Brano:
++++++++
Zinalrothorn e Weisshorn Abbiamo quasi finito la sfilata di vette. Chi ha avuto la pazienza di leggermi fin qui può cominciare a tirare un sospiro di sollievo. Prima però c’è l’elegante punta rocciosa dello Zinalrothorn, un’altra delle conquiste di Leslie Stephen. E anche l’ultima cima scalata da Georg Winkler, la meteora delle Dolomiti, prima di scomparire sul Weisshorn. Proprio il Weisshorn che si vede più a nord. Questa imponente montagna, che supera per altezza il Matterhorn, era stata tentata da Stephen e salita nel 1861 dal professor Tyndall, il più celebre degli scienziati-alpinisti del periodo. Le vanterie di quest’ultimo portarono Stephen a fare ironia verso chi andava in montagna a fare esperimenti di scienza e ad un diverbio dopo il quale Tyndall uscì dall’Alpine Club. Sappiamo che l’anno seguente il professore fallì di poco la conquista del Cervino: se ci fosse riuscito probabilmente lo avremmo ricordato come il più grande dell’epoca. Tyndall, che ossessionato per anni dalla paura di non trovare moglie morì per una dose eccessiva di cloroformio somministratagli dalla consorte.
++++++++
Materiale:

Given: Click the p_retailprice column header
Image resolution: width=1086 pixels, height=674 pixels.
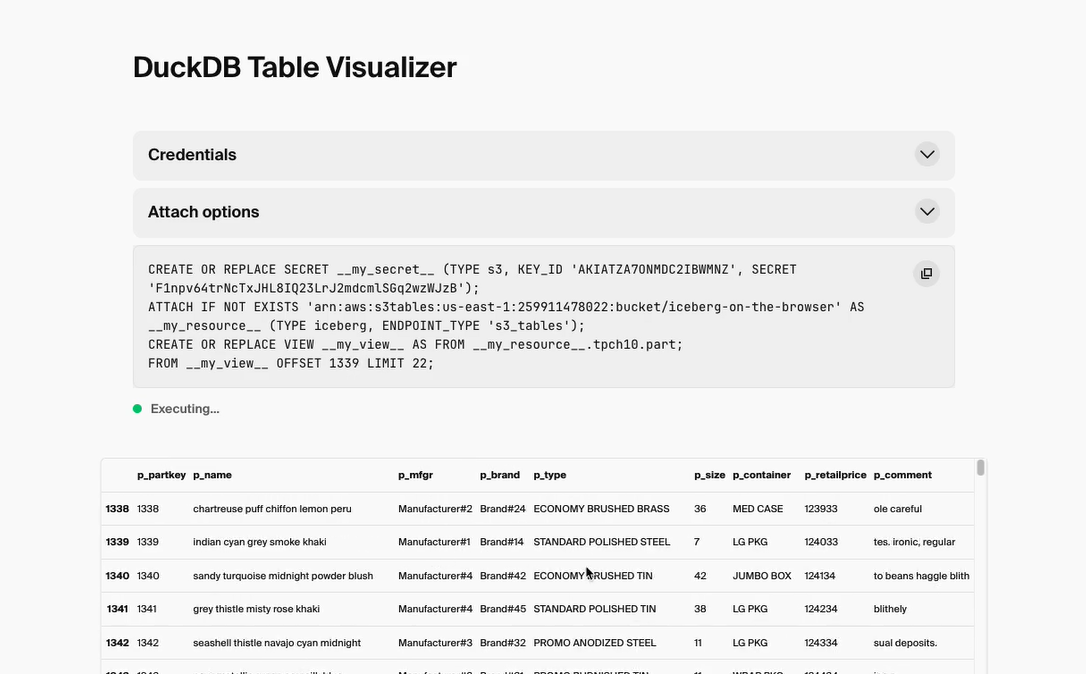Looking at the screenshot, I should 835,475.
++++++++
Esercizi:
1) Rispondi a queste domande sul brano dedicato allo Zinalrothorn e al Weisshorn.
(a) Quale cima fu l'ultima scalata da Georg Winkler prima di scomparire sul Weisshorn?
(b) In quale anno il professor Tyndall salì il Weisshorn?
(c) Da quale associazione uscì Tyndall dopo il diverbio con Stephen?
2) Prosegui il brano sullo Zinalrothorn e il Weisshorn, partendo dopo la sua ultima frase.

Soluzioni:
1)
(a) Lo Zinalrothorn.
(b) Nel 1861.
(c) Dall'Alpine Club.

2)
Al rifugio ascoltiamo discorsi in italiano e in italo-tedeschese. Sono svizzeri che discutono animatamente: tutti i convitati vorrebbero il loro paese nell’Unione Europea. Vivono nel paese dei "quattromila" ma sentendo che siamo italiani ci fanno molte domande sulle Dolomiti, in particolare su "cos'è una via ferrata". Ormai resta la discesa, il "pellegrinaggio" è finito. Dove sarà il prossimo? Dalle parti del Monte Bianco, probabilmente. Sognando l’Everest.

--
by Andrea62

4 maggio 2003 (escursione del 28/07/2002)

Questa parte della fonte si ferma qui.